First published in 1949, this book was a groundbreaking work that revealed how fourteen different people—some Jewish, some Germans who opposed Hitler's ideologies—survived being hunted by the Gestapo, being imprisoned in concentration camps, and the violence of war. This is both an important testimony to the horrors of WWII, and a vital historical document that exposed those horrors to a shocked world.
In studying the Holocaust and WWII, the loss of life and cruelty can be overwhelming, and people want to know how it could have even gotten that bad. Historian Dan McMillan takes a wide approach to understand the Holocaust by examining the various systems of power in place, the causes and effects, and the factors both manufactured and coincidental that went into shaping the Holocaust. This is a book that helps people understand history on a macro level, allowing them to see many connections between events and places.
This book incorporates so many firsthand accounts of people who survived the rise and fall of Hitler's Third Reich, originally recorded for the Holocaust Museum in Washington D.C. and London's Imperial War Museum. It also includes accounts of non-Jewish people who were targeted by the Nazis, such as Romani, LGBTQ+ people, and Jehovah's Witnesses. This is another essential firsthand account.
David Clay Large reveals one of the great tragedies of the early years of Hitler's rise to power: German Jews tried to flee, but no one would grant them asylum. This book follows the story of Max Schohl and his family, who were wealthy German Jews who were also educated and well-connected, with family in the United States and job offers from American universities. Nonetheless, the Schohl family couldn't get the visas they needed, and they were eventually arrested and sent to concentration camps.
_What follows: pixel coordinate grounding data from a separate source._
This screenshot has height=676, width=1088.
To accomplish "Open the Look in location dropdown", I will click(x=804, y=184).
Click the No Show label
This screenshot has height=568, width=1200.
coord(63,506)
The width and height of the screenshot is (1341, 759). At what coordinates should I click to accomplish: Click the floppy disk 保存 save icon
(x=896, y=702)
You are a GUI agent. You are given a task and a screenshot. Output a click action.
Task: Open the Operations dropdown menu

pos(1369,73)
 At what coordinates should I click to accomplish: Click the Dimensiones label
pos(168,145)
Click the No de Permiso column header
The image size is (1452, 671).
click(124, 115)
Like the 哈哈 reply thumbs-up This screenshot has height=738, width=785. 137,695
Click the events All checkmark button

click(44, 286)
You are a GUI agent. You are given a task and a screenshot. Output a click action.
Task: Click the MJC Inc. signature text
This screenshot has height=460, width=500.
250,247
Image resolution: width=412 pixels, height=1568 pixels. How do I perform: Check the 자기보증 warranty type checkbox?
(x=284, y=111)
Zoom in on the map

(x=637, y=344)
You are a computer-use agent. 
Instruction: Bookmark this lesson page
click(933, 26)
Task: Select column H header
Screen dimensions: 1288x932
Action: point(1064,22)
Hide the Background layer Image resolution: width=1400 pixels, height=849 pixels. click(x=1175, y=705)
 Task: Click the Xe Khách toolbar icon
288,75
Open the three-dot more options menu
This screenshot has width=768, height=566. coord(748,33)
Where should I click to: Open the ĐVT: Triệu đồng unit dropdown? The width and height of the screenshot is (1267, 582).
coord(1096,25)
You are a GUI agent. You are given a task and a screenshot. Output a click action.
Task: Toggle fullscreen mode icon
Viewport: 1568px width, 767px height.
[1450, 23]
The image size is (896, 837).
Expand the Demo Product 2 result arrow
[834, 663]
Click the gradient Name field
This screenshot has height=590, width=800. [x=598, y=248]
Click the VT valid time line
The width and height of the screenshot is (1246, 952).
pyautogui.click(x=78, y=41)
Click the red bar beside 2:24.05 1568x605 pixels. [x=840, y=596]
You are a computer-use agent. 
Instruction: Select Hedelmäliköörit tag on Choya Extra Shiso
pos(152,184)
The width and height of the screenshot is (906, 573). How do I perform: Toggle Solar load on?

They left behind an enormous collection of letters and documentation revealing the rest of the world's indifference to their plight.
Schindler's List is one of the most popular films about the Holocaust, but this nonfiction book tells the more complicated story about the man who is credited with saving over a thousand Jewish people. Oskar Schindler was an opportunist, a sometimes collaborator with the Nazis, and he's not at all entirely responsible for the creation of the famous list. He faced exile after the war, died in poor health, and was criticized by his wife after the appearance of the film. This is a fascinating account of a real person that reveals humanity desire to romanticize and dramatize WWII.
Although many readers may not have the emotional bandwidth to read all of these books at once, each of these nonfiction Holocaust books and Holocaust memoirs provides an essential viewpoint on a horrific period in history, and it’s worth taking the time to read these stories.